Though a sight with which Ceri had become intimately familiar, still the view of Taliesan's bare chest was stunning. And as he motioned them into his chamber, Ceri's breath was caught by the magnificent display of strength in muscles that rippled under the wedge of dark hair running down to where chausses were already tied at narrow hips.

Crooked smile appearing, Tal watched the helpless fascination in mist-green eyes gone dark. The very different effects his near nudeness had on these two young damsels was almost enough to stifle his annoyance over their unexpected arrival.

While Tal jerked a tunic over his dark head and down to cover a broad chest, Ceri was irritated with herself for being so easily flustered by his too powerful attraction.

“You have a purpose for intruding so early in my day?” Tal briskly asked, running an impatient hand over black hair, sleep tousled and further mussed in the donning of his shirt. The action did nothing to smooth its surface.

“A very important purpose.” Ceri forced calm words to her lips.

“And that is?” Tal persisted, anxious to soon begin and quickly have done with the chores of a day he feared boded unpleasant tidings.

Ceri laced her fingers so tightly together that their tips went white as she carefully framed the proper words to earnestly pursue their goal in so early coming to Lord Taliesan.

“Edith has a confession to make.”

“Then wouldn't Edith's time be better spent getting herself to the village church?” Tal wryly asked, restraining irritation for the delay of this seemingly pointless conversation.

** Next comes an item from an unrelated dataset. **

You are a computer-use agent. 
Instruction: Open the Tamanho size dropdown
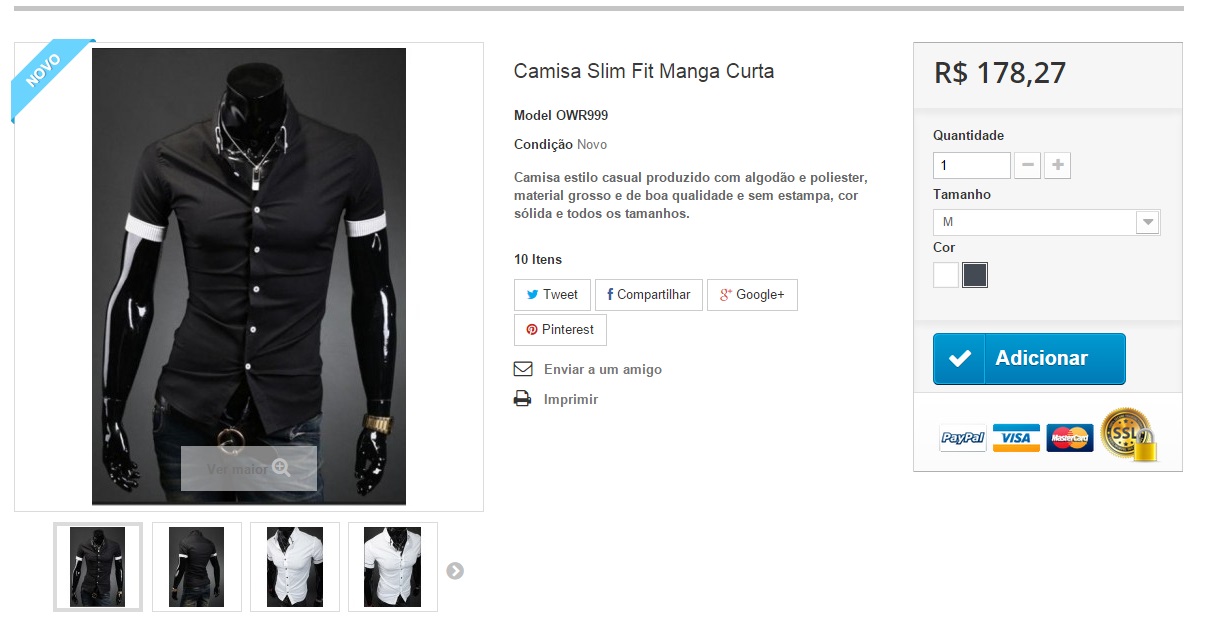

“Nay,” Ceri promptly argued. “She has a confession to give
you
—and a plea for your aid in seeing an injustice put right.”

This curious statement earned Tal's complete attention. He turned the firm power of his dark gaze from the compassionate Ceri to the woman-child clearly at its core and issued a simple, single-word demand, “Explain.”

Edith clenched her eyes tightly shut and drew a deep breath for courage before beginning. “My father bartered with me for the gift of my heart's desire.”

Tal's face revealed nothing yet the sense of foreboding with which his day had begun found focus. The mere mention of a bargain struck with Lord James of Farleith was ominous.

Eyes still closed, Edith haltingly continued. “My father promised to see me given into holy orders in the Abbey of St. Anne—if I would agree to do as he commanded.”

“You wish to become a nun?” Tal was surprised. He was certainly aware that many children—both boys and girls—from overlarge families were given to the church as tithe. But he had never known any who'd chosen such a life for themselves.

“It is my calling,” Edith earnestly proclaimed with hands tightly joined, palm to palm, while finally meeting Lord Taliesan's gaze directly.

As Tal nodded, light from an unshuttered window played over disheveled black hair. “What, for the giving of that boon, does your father require of you?”

“Only that I willingly visit Castle Westbourne—” Though Edith's nerves were eased by his calm demeanor, she paused to take another deep breath. “And that I report all I observe of you and your garrison—what patrols you keep and their timing; who visits, and who you go to visit.”

Tal's lips curled in a mirthless half-smile. Lord James must be bored, indeed, to find interest in such mundane matters. But, no, he knew deeper and more sinister currents must flow beneath the seemingly calm surface. What wretched plans was the man laying against him while ostensibly preparing to see him wed an only daughter?

“I beg your forgiveness, Lord Taliesan,” Edith quietly repented. “And I promise no real damage could've been done by what little was reported in my only letter home.”

“You were willing to forgo your own principles for the sake of retreating into the holy life?” Tal slowly asked, amazed by this contrary concept yet not doubting her sincerity. Plainly this girl was already more committed to the religious world than the one he inhabited.